Sunday, August 14, 2005

My darling girls:

*********************************************************

Thank you, thank you for the summer of luscious joy, life-giving songs, times of dream-like technicolor brilliance, times of slow molasses enjoyment like floating, for the peach schnapps/peppermint schapps that cooled and burned, for the balconynights, the food delights, the frozen lips, the heated bodies slippery and wet, natural and perfectly comfortable next to each other like we were born to dance and dance forever, and choreograph in an instant the limbs of the world.

Thank you for the rivernights, for the fires on our breath, for the things that are only tangentially sensical, if even that, but essential.
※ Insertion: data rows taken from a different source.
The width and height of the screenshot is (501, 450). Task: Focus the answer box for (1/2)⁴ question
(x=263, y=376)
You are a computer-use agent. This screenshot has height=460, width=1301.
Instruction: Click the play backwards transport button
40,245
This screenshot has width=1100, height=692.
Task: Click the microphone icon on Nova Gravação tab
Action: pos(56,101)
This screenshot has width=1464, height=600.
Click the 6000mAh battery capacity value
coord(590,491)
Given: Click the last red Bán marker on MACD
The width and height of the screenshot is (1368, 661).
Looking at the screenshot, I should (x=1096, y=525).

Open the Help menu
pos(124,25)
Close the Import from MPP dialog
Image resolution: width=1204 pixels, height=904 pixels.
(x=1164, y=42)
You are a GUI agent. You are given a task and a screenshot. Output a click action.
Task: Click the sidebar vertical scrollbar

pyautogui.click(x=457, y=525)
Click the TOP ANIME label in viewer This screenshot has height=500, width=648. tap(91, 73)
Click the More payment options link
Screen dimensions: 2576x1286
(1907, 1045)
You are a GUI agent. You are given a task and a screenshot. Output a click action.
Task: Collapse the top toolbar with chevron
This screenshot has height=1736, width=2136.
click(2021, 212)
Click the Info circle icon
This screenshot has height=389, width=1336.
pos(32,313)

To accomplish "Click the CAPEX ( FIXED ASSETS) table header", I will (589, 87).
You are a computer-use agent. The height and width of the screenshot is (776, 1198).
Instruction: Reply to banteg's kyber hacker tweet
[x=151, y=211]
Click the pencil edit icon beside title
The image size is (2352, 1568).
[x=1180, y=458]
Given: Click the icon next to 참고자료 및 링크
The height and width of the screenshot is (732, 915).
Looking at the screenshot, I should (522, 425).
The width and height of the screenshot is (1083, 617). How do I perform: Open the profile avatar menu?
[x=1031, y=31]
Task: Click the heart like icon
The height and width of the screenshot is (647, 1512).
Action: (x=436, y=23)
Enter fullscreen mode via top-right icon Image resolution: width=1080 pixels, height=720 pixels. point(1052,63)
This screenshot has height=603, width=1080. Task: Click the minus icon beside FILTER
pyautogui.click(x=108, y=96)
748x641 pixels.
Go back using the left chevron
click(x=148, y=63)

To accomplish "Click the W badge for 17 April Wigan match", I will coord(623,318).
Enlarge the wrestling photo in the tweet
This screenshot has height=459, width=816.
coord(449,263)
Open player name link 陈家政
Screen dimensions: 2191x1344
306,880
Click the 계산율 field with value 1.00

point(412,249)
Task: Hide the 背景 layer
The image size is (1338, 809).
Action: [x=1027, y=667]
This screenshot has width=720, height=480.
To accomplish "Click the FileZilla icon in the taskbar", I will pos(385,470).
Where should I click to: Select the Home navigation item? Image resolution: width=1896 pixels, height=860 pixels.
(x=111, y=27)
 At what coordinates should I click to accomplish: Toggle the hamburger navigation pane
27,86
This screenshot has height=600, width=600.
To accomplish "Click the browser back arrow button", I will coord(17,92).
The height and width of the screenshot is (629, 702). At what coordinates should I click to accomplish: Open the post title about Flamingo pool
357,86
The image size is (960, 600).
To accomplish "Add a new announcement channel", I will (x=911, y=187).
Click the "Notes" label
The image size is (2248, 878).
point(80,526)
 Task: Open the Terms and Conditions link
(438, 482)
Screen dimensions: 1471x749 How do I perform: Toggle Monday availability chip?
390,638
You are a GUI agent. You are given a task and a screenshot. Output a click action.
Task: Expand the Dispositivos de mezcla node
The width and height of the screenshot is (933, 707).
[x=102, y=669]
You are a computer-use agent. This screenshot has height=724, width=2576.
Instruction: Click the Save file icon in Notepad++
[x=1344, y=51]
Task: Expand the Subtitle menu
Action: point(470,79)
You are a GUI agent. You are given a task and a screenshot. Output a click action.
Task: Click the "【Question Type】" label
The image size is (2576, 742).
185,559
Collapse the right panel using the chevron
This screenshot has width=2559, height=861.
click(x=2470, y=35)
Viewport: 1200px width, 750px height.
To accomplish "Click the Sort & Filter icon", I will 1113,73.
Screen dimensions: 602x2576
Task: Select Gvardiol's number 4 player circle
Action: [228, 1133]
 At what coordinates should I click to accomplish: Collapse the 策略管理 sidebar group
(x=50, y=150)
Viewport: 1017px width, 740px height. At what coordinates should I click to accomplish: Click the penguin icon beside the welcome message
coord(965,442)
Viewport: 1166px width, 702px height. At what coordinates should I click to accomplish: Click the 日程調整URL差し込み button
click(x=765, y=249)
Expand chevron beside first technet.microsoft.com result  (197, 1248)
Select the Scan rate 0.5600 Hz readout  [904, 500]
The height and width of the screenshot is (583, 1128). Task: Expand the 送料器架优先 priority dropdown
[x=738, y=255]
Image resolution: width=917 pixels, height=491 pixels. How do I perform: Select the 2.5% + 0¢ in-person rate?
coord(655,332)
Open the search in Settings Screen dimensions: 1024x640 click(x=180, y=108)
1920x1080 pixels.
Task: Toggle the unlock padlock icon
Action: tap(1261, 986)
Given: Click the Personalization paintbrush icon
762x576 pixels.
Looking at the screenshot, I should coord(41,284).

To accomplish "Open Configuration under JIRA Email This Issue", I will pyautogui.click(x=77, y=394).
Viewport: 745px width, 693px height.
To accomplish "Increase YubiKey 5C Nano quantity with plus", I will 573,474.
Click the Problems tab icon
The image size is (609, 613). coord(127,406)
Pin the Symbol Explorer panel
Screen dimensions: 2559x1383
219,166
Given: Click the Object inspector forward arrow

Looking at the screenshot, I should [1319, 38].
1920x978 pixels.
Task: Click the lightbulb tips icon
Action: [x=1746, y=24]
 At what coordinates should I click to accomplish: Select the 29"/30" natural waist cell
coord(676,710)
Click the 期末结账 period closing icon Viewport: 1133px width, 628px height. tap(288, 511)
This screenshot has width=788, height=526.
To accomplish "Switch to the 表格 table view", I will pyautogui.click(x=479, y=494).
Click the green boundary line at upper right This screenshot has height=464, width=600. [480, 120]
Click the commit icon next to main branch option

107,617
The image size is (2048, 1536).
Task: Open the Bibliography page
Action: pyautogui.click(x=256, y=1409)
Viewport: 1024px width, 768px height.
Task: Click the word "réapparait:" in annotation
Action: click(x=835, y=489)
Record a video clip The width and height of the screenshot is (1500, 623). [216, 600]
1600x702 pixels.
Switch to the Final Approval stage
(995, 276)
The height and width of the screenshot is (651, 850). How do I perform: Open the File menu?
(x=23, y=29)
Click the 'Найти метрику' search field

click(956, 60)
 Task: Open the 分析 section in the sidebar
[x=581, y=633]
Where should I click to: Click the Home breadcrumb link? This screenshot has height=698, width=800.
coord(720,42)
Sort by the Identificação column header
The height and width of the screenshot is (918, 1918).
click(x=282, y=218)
Thank you for the heartbreak, thank you for the shoulders to lean on, the Kong food, the movies, the emails, and thank you, before all else, for the release into a life that I neglected, and forgot existed.

Thank you-- and how I cannot properly express this-- for love, and not love but fun.


Tuesday, June 28, 2005

I used to want to go to Paris and London more than anything. They were all I wanted: safe, beautiful, cultured, and European.

Last night, I realized that I crave something else. I want Nepal, Tanzania, Peru, India. I want to see cities, like Prague, Rio de Janeiro, Pamplona, Marrakesh, Kathmandu, Bangkok. I want to see mountains, and water, and a sky bigger than I have ever known. I'm not sure that I would choose wandering around the Louvre over horseback riding in Mongolia. I definitely would not choose the beaches of French Riveria over the caves of Elephanta. The thought of traveling in luxury is, for the first time in my life, a bit repugnant. What I want to do more than anything is hike and climb and claw my way to the top of a mountain, and discover...something, anything... with every pained but awakened nerve in my body.

Maybe this is my midlife crisis. Maybe I'm terrified that before I die, I will look back on my life, on my 12-hour work days and my mediocre existence and think "I have never felt pain. I have never felt glory."

Maybe it is wrong for me to try to atone for being born into middle-class life by dipping shallowly into third-world countries, with the full security of a Visa Platinum in my backpockets. Maybe it is wrong for me to try to seek peace by following the footsteps of Larry Darrell. In all likelihood, this is just as fake and silly as my former desires. 

But, (this is may be first time I have ever said this, and perhaps the last) I need something more to live for than money.